Par dernières conclusions adressées par voie électronique le 30 septembre 2019, auxquelles il est renvoyé pour plus ample exposé de ses moyens conformément aux dispositions de l'article 455 du code de procédure civile, M. [L] conclut à l'infirmation en toutes ses dispositions du jugement entrepris et demande à la cour d'appel, statuant de nouveau, de :

à titre principal,

- requalifier la relation de travail le liant à la société OTIS en CDI,

- condamner en conséquence in solidum les sociétés OTIS et Manpower France à lui payer les sommes suivantes :

. indemnité pour licenciement sans cause réelle et sérieuse (8 mois) : 19 010,64 euros,

. indemnité légale de licenciement : 4 752,66 euros,

. indemnité de requalification : 2 376,33 euros,

. indemnisation pour exécution déloyale du contrat de travail : 10 000 euros,

. dommages-intérêts au titre du préjudice correspondant à la perte de chance de bénéficier des mesures prévues au PSE : 20 000 euros,

. maintien du salaire durant les périodes d'inter-contrat : 41 371,49 euros,

. indemnités de congés payés sur rappel de salaire : 4 137,14 euros,

. indemnité de préavis (2 mois) : 4 752,66 euros,

. indemnité de congés payés sur préavis : 475,26 euros,

. rappel de prime d'intéressement : 15 779,79 euros,

. rappel de salaire pour travail le dimanche : 1 294,72 euros et 129,47 euros au titre des congés payés,

. indemnités de congés payés sur rappel de salaire : 500 euros,

. remise des bulletins de paie, d'un certificat de travail et d'une attestation destinée à Pôle emploi conformes à la décision à intervenir sous astreinte de 100 euros par jour de retard et par document à compter de la notification de l'arrêt à intervenir, la cour se réservant le pouvoir de liquider ladite astreinte,

à titre subsidiaire,

- requalifier sa relation de travail avec la société Manpower France en CDI du fait de l'absence de contrats de mission écrits,

- en conséquence, condamner la société Manpower France à lui payer les sommes suivantes :

. indemnité pour licenciement sans cause réelle et sérieuse (8 mois) : 19 010,64 euros,

. indemnité légale de licenciement : 4 752,66 euros,

. indemnité de requalification : 2 376,33 euros,

. indemnisation pour exécution déloyale du contrat de travail : 10 000 euros,

. maintien du salaire durant les périodes d'inter-contrat : 41 371,49 euros,

. indemnité de congés payés sur rappel de salaires : 4 137,14 euros,

. indemnité de préavis (2 mois) : 4 752,66 euros,

. indemnité de congés payés sur préavis : 475,26 euros.
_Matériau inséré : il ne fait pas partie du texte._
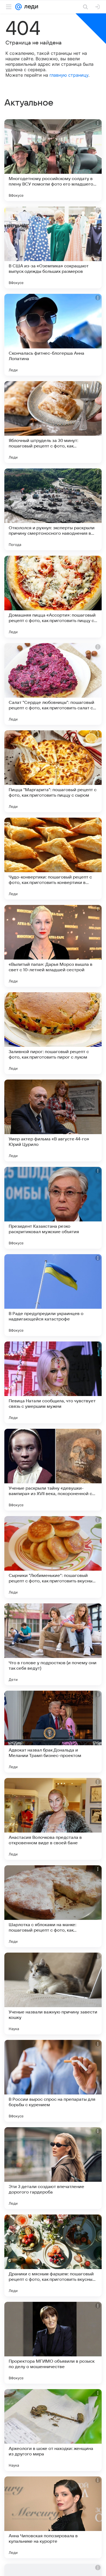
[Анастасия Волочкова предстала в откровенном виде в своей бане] (53, 1819)
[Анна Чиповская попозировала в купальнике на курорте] (53, 2517)
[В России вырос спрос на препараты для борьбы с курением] (53, 2081)
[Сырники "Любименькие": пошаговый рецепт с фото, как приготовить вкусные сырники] (53, 1557)
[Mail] (18, 6)
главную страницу (68, 75)
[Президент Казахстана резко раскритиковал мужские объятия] (53, 1208)
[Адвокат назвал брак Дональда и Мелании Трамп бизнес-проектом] (53, 1732)
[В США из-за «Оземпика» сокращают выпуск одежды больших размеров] (53, 247)
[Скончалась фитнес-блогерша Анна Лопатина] (53, 335)
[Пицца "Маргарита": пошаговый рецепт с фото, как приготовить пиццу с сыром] (53, 771)
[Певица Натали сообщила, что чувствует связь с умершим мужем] (53, 1382)
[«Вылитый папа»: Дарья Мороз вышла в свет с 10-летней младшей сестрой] (53, 946)
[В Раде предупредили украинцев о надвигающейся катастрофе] (53, 1295)
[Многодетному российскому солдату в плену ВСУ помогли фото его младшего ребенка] (53, 160)
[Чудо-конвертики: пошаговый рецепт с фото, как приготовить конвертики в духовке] (53, 858)
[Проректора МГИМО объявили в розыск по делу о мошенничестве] (53, 2343)
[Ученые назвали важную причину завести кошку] (53, 1993)
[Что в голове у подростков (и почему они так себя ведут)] (53, 1644)
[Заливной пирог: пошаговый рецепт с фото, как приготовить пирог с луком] (53, 1033)
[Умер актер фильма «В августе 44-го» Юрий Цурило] (53, 1120)
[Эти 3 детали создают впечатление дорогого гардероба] (53, 2168)
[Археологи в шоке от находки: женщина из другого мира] (53, 2430)
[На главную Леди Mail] (30, 6)
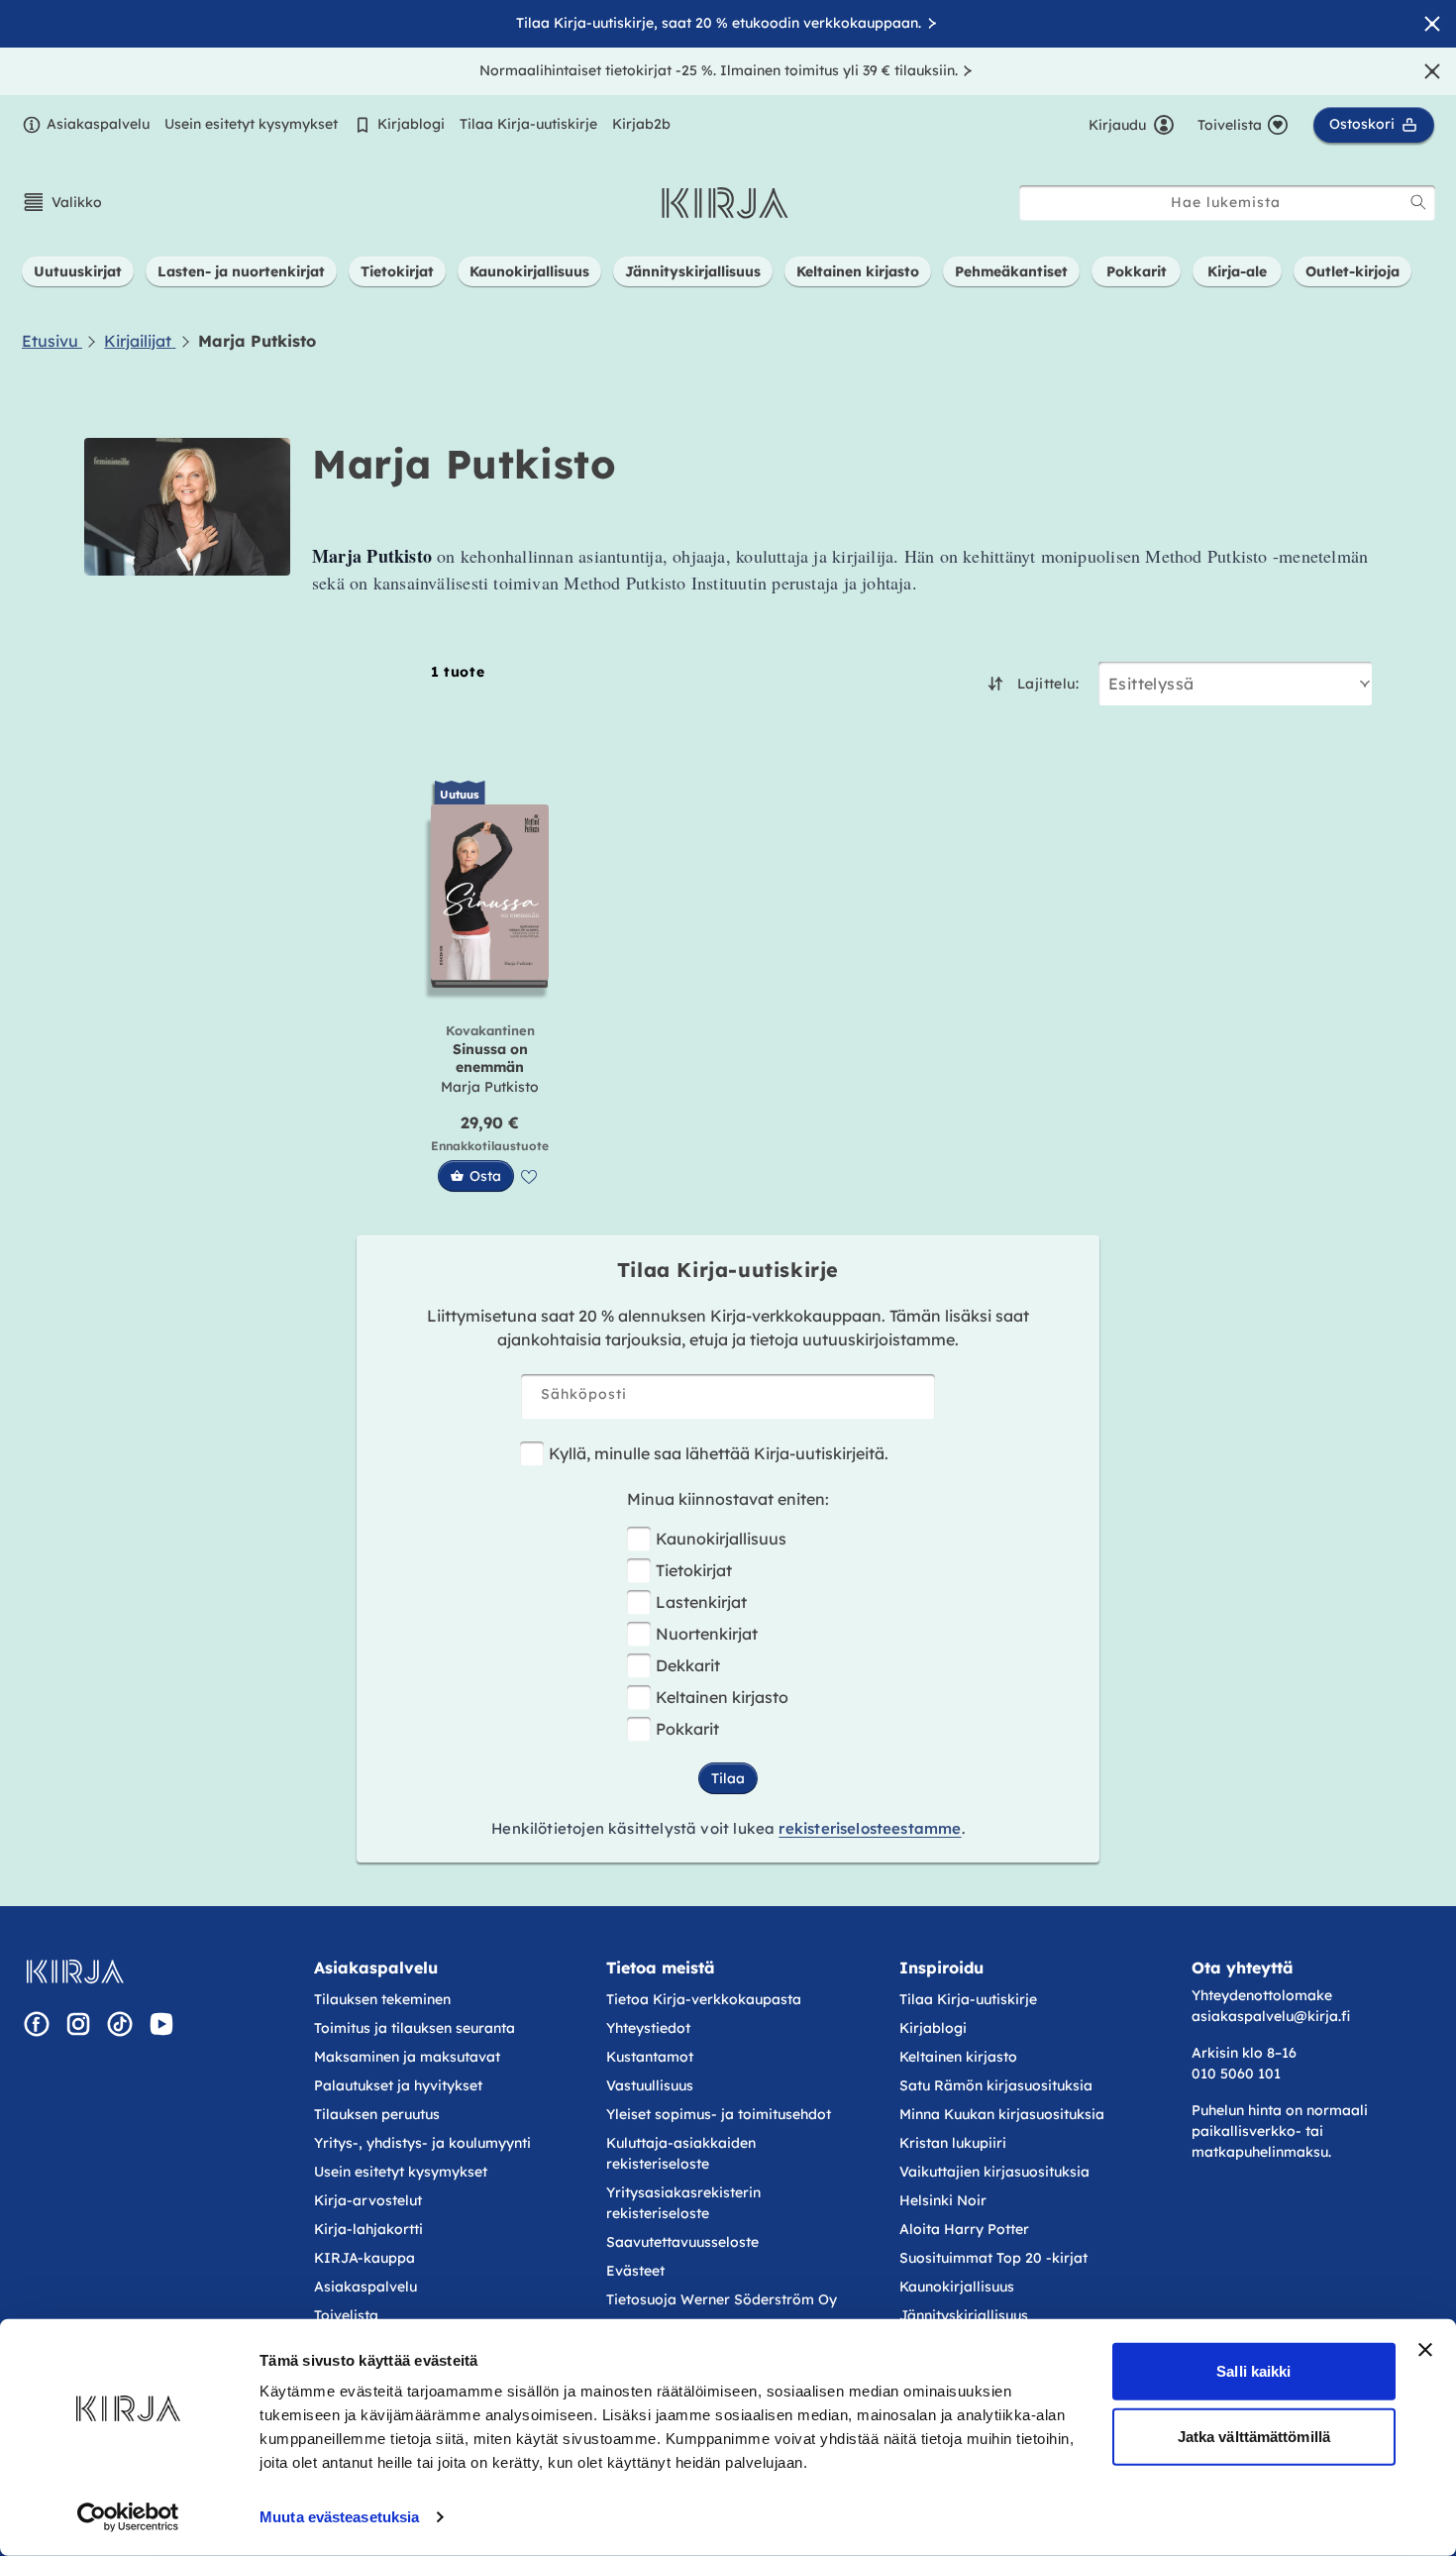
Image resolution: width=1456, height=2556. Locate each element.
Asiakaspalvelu (98, 124)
L'appelant sollicite en outre à l'égard de la société Manpower France les intérêts de retard au taux légal à compter du 21 mars 2019, leur capitalisation, la remise des bulletins de paie, d'un certificat de travail et d'une attestation destinée à Pôle emploi conformes sous astreinte de 100 euros par jour de retard et par document à compter de la notification de l'arrêt à intervenir, la cour se réservant le pouvoir de liquider ladite astreinte et une somme de 4 000 euros en application des dispositions de l'article 700 du code de procédure civile.

Prétentions de la société OTIS, intimée

Par conclusions adressées par voie électronique le 03 juin 2020, auxquelles il est renvoyé pour plus ample exposé de ses moyens conformément aux dispositions de l'article 455 du code de procédure civile, la société OTIS demande à la cour d'appel de :

- confirmer le jugement entrepris,

- dire et juger qu'il n'y a pas lieu de procéder à la requalification des missions de travail temporaire de M. [L] à son égard,

- débouter en conséquence M. [L] de l'ensemble de ses demandes,

- condamner M. [L] à la somme de 4 000 euros en application des dispositions de l'article 700 du code de procédure civile,

- condamner M. [L] aux entiers dépens de l'instance.
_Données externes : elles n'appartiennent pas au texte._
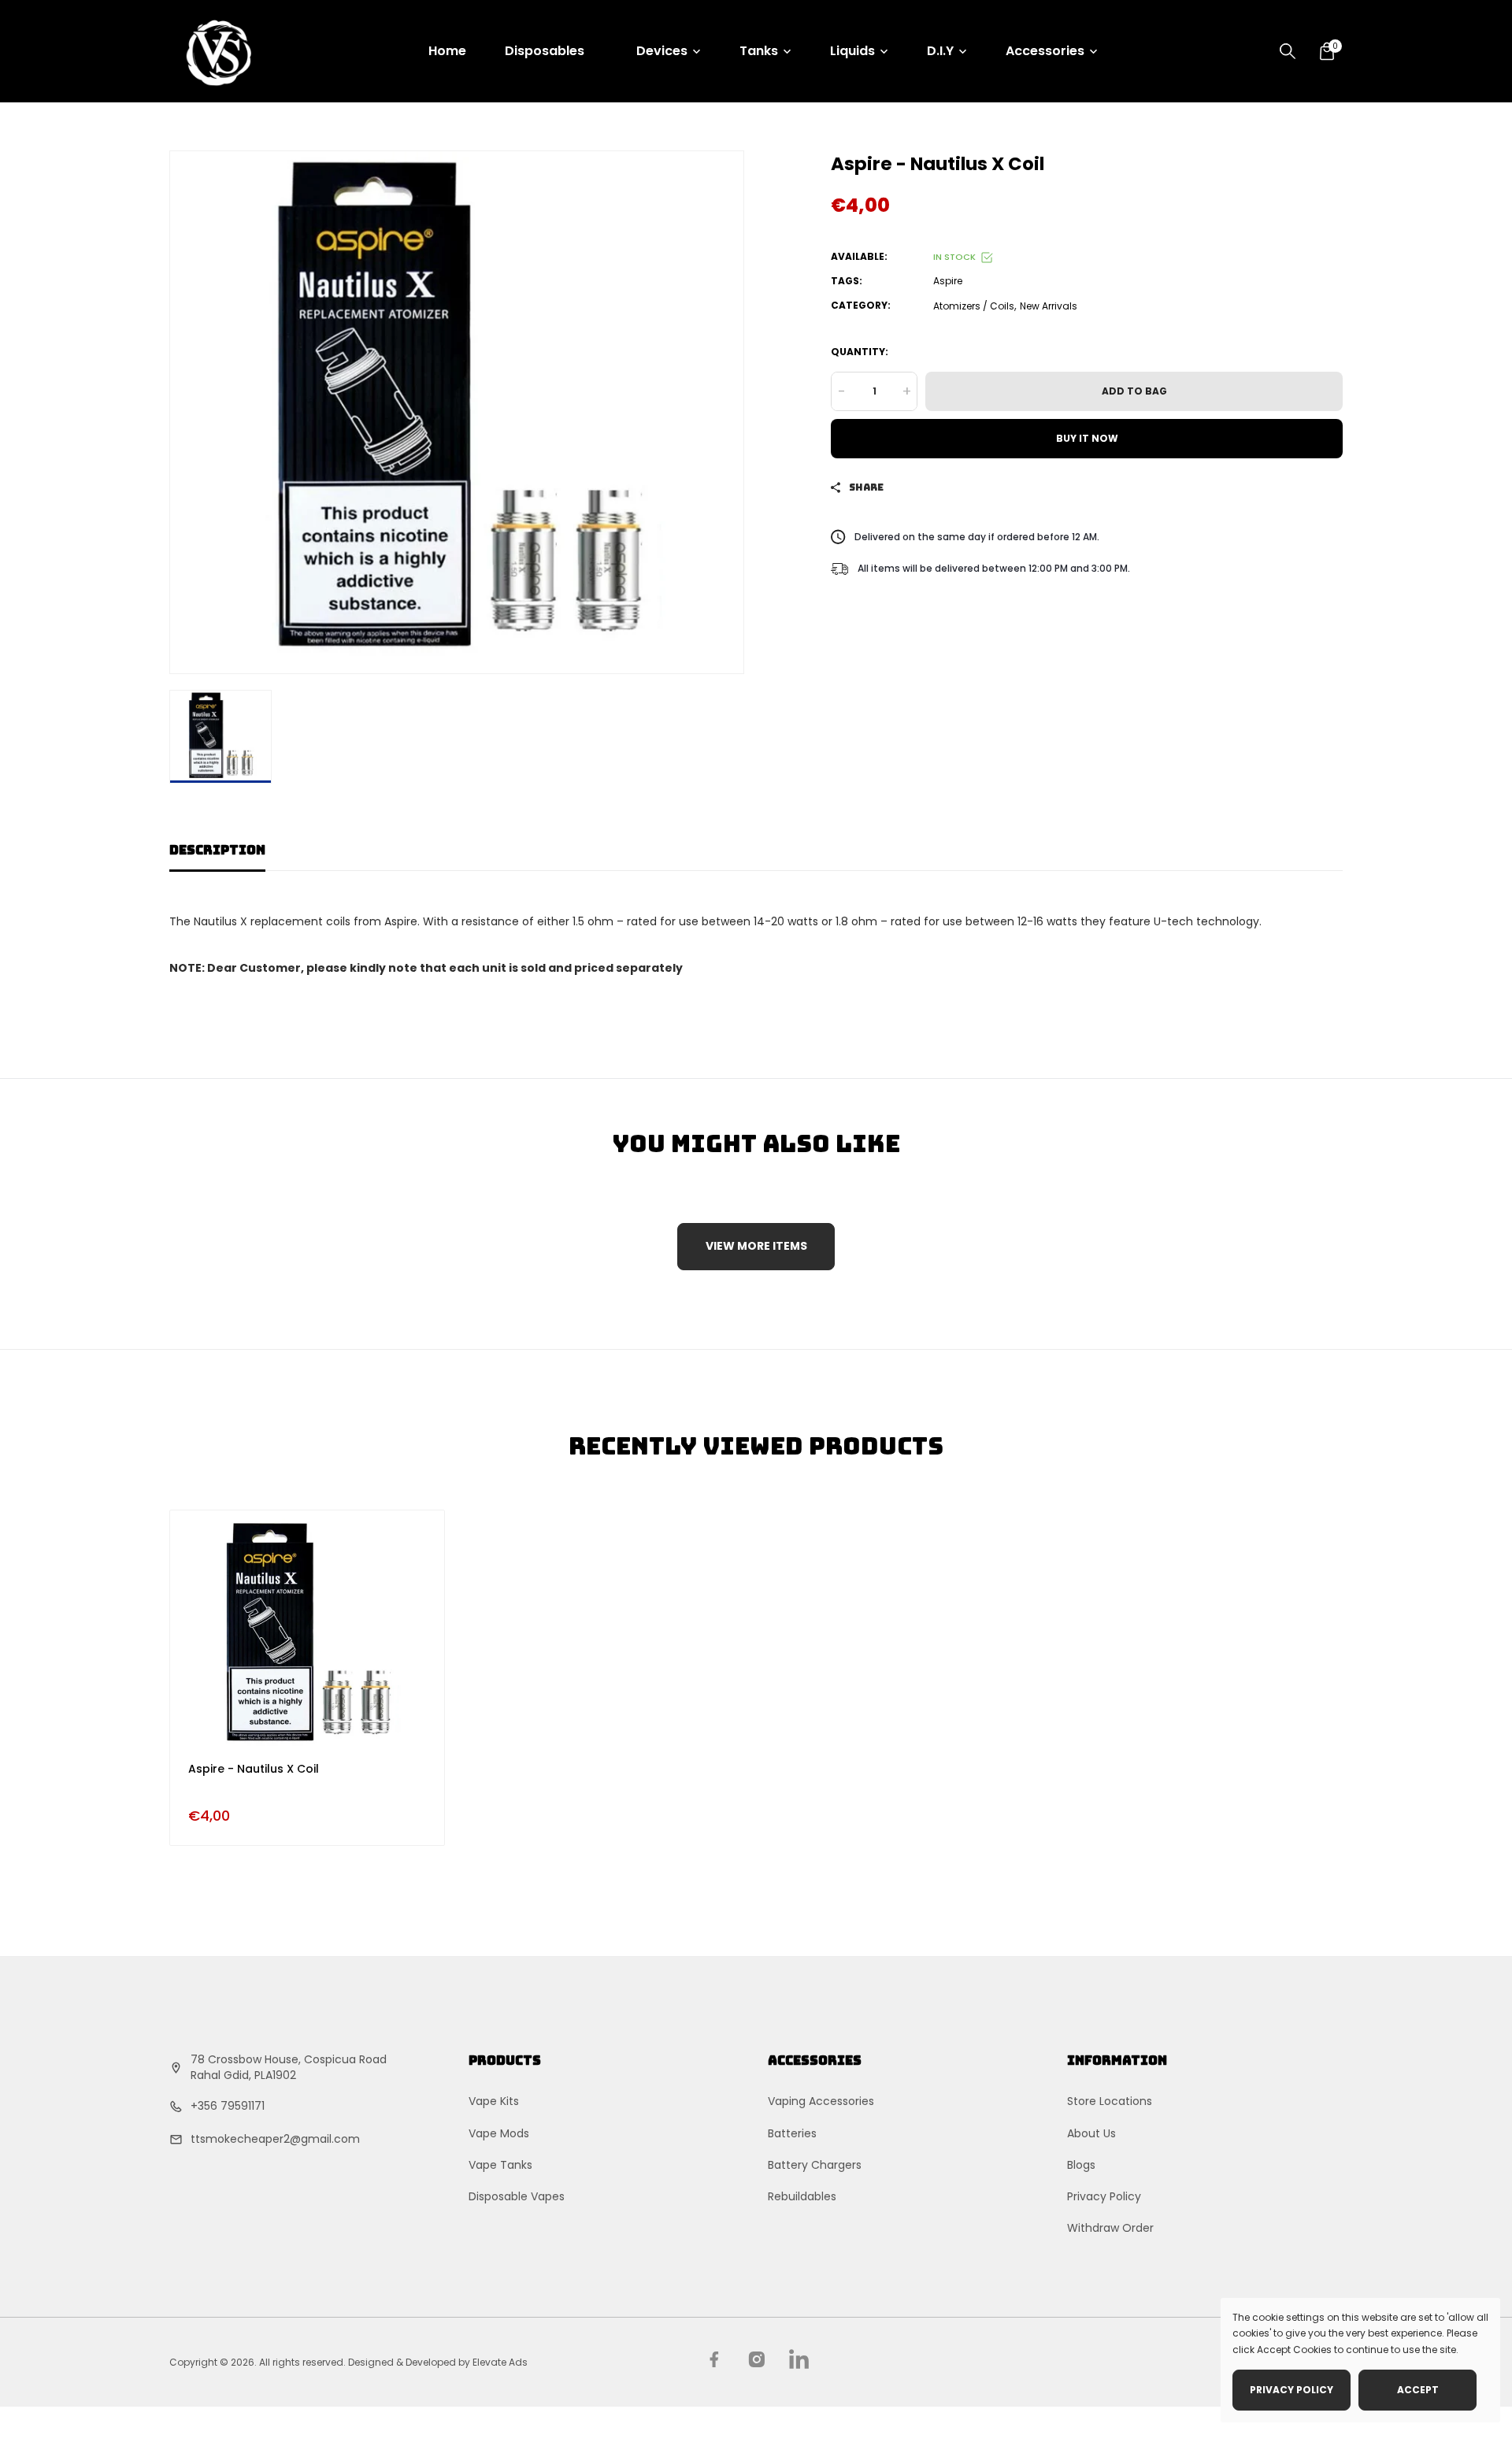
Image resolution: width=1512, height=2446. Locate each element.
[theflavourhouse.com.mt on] (799, 2359)
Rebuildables (802, 2195)
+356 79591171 (228, 2105)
Prétentions de la société Manpower France, intimée

Par conclusions adressées par voie électronique le 9 juillet 2020, auxquelles il est renvoyé pour plus ample exposé de ses moyens conformément aux dispositions de l'article 455 du code de procédure civile, la société Manpower France demande à la cour d'appel de :

- confirmer le jugement entrepris en ce qu'il a débouté M. [L] de l'ensemble de ses demandes dirigées à son encontre,

- condamner M. [L] à lui verser la somme de 2 000 euros au titre de l'article 700 du code de procédure civile,

- réformer le jugement en ce qu'il a fixé le salaire de M. [L] à la somme de 2 376,33 euros,

en tout état de cause,

- dire et juger que l'entreprise de travail temporaire n'est pas visée par les dispositions des articles L. 1251-40 et L. 1251-41 du code du travail relatifs à la requalification,

- dire et juger qu'aucune disposition légale ne prévoit la requalification du contrat de travail temporaire à l'encontre de l'entreprise de travail temporaire,

- dire et juger que la seule sanction applicable à l'entreprise de travail temporaire est prévue par l'article L. 1251-40 du code du travail, relative à la violation démontrée, du défaut de transmission des contrats dans les délais et qui ne peut être supérieure à un mois de salaire brut du salarié,

- dire et juger que la législation spécifique au travail temporaire ne prévoit pas la requalification du contrat de travail temporaire en cas de manquement aux dispositions des articles L. 1251-5 et L. 1251-6 du code du travail,

- dire et juger que M. [L] ne rapporte pas la preuve des préjudices qu'il revendique et qu'il ne verse aucun élément de preuve relatif au préjudice qu'il prétend avoir subi,

- dire et juger qu'elle n'a commis aucun manquement à ses obligations légales,

- débouter M. [L] de l'intégralité de ses demandes, fins et conclusions relatives tant à la requalification de contrat de travail temporaire en CDI qu'aux conséquences financières qui en découlent.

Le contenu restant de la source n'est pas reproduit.